* [What you should do]: Restate the whole of the data verbatim, omitting nothing.

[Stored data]
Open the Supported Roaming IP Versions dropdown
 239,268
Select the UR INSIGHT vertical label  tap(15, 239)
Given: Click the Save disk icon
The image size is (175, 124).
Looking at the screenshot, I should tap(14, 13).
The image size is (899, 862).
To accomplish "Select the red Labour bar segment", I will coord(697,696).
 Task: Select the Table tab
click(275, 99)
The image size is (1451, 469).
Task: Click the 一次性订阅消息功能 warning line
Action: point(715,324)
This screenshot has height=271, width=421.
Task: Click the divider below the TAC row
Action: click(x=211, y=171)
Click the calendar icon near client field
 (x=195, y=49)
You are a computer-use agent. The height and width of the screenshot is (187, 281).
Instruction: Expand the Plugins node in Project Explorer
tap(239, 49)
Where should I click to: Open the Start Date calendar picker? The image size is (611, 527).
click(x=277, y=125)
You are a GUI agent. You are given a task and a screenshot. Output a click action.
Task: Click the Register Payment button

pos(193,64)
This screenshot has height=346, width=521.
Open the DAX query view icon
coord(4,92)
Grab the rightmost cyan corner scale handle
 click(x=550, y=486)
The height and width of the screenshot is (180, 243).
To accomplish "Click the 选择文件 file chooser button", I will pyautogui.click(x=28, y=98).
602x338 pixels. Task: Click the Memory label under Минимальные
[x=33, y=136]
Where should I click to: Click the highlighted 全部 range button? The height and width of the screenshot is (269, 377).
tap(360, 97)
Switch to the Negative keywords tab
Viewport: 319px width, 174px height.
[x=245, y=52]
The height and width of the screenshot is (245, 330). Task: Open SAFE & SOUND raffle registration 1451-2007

* [Solution below]:
Open the Supported Roaming IP Versions dropdown
 239,268
Select the UR INSIGHT vertical label  tap(15, 239)
Given: Click the Save disk icon
The image size is (175, 124).
Looking at the screenshot, I should tap(14, 13).
The image size is (899, 862).
To accomplish "Select the red Labour bar segment", I will coord(697,696).
 Task: Select the Table tab
click(275, 99)
The image size is (1451, 469).
Task: Click the 一次性订阅消息功能 warning line
Action: point(715,324)
This screenshot has height=271, width=421.
Task: Click the divider below the TAC row
Action: click(x=211, y=171)
Click the calendar icon near client field
 (x=195, y=49)
You are a computer-use agent. The height and width of the screenshot is (187, 281).
Instruction: Expand the Plugins node in Project Explorer
tap(239, 49)
Where should I click to: Open the Start Date calendar picker? The image size is (611, 527).
click(x=277, y=125)
You are a GUI agent. You are given a task and a screenshot. Output a click action.
Task: Click the Register Payment button

pos(193,64)
This screenshot has height=346, width=521.
Open the DAX query view icon
coord(4,92)
Grab the rightmost cyan corner scale handle
 click(x=550, y=486)
The height and width of the screenshot is (180, 243).
To accomplish "Click the 选择文件 file chooser button", I will pyautogui.click(x=28, y=98).
602x338 pixels. Task: Click the Memory label under Минимальные
[x=33, y=136]
Where should I click to: Click the highlighted 全部 range button? The height and width of the screenshot is (269, 377).
tap(360, 97)
Switch to the Negative keywords tab
Viewport: 319px width, 174px height.
[x=245, y=52]
The height and width of the screenshot is (245, 330). Task: Open SAFE & SOUND raffle registration 1451-2007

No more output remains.